Mosky Liu/劉依語 (https://mosky.tw)

Mosky 是個熱愛 open source 精神的 Python 工程師, 也是 Pinkoi 的 Python Charmer, 工作時和同事一起打造能夠買到獨特禮物的設計品購物平台。

自從寫下人生第一支程式後, 就難以忘懷以敘述為磚、邏輯為泥,堆砌出腦中藍圖的成就感,也熱愛分享自己所學。 業餘時是 Python 課程講師,偶爾講點資料科學。 也是數場國內外研討會的講者,包含臺灣的 PyCon、COSCUP、TEDxNTUST, 以及在日本、新加坡、香港、韓國、馬來西亞等地的 PyCon。

(English)

Mosky has love with Python and open source, and is Python Charmer at Pinkoi, works with colleagues to build the best online marketplace for unique gifts.

Since writing her first program, she has been using programming language to script virtual worlds from mental blueprints. She also loves sharing what she learned. She is teaching Python, working on Python projects, like Clime and MoSQL, and has spoken at PyCons, COSCUPs, TEDxNTUST in Taiwan, and PyCons in Japan, Singapore, Hong Kong, Korea, and Malaysia.

Detail description 

在這場工作坊,講師會指導如何使用 Python 計算 p-value、power 與 sample size, 同時講解關於 p-value 常見的誤解以及 α、power、β 與 confidence level 之間的關係,最後介紹常見的測試與完整的測試指南。

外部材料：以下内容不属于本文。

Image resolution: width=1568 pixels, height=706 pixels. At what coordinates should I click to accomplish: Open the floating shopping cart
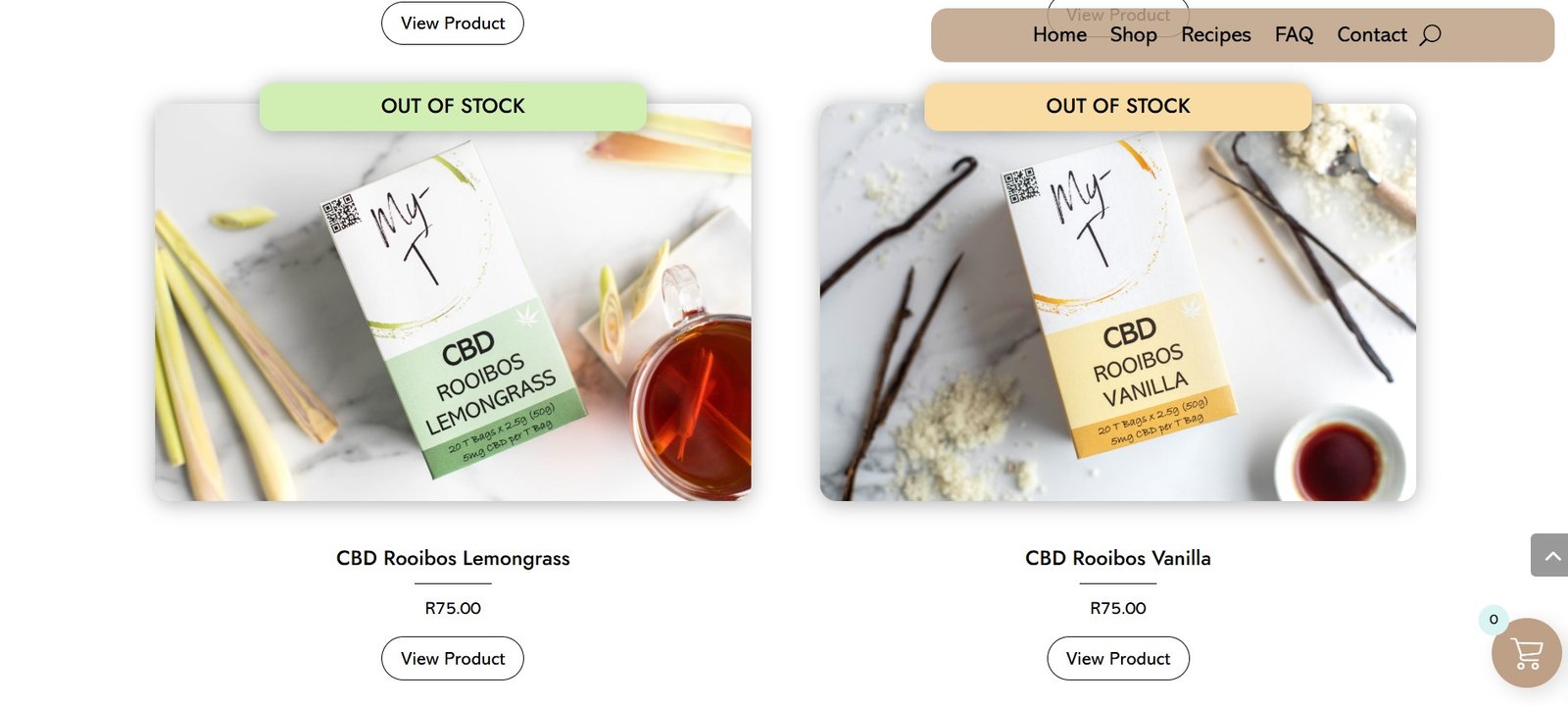[x=1526, y=653]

假設檢定通常用於實驗研究,以判斷治療/修改是否有效。 但在工程中的品質控制也非常好用。例如我們可以監控特定功能使用成功率, 利用假設檢定判斷是否需要介入。講師將在課程中詳細介紹。

(English)

In this tutorial, I will introduce how to calculate the p-value in Python by examples, the common misunderstandings of p-values, how to calculate the power and the sample size, the relationships among α, power, confidence level, β, the common tests, and finally an overall guide to do a hypothesis test,

We usually use hypothesis testing for the experiments in research, but it is also useful for the quality control in industry, e.g., we can monitor the success ratio of a specific feature and use hypothesis testing to judge whether we need to step in. I will expand the details in the tutorial.

Requirement 

  1. 本工作坊不包含 Python 基本語法,參加者必須了解 Python 基本語法。
  2. 本工作坊會包含機率、統計學與 Python 資料處理與科學計算等內容。 講師不會詳加介紹,但歡迎學員提問。

(English)

  1. Attendees should understand the basic Python syntax.
  2. This tutorial will mention probability, statistics, Python data processing and scientific computing, but won't introduce them. The attendees are still welcome to ask about the details.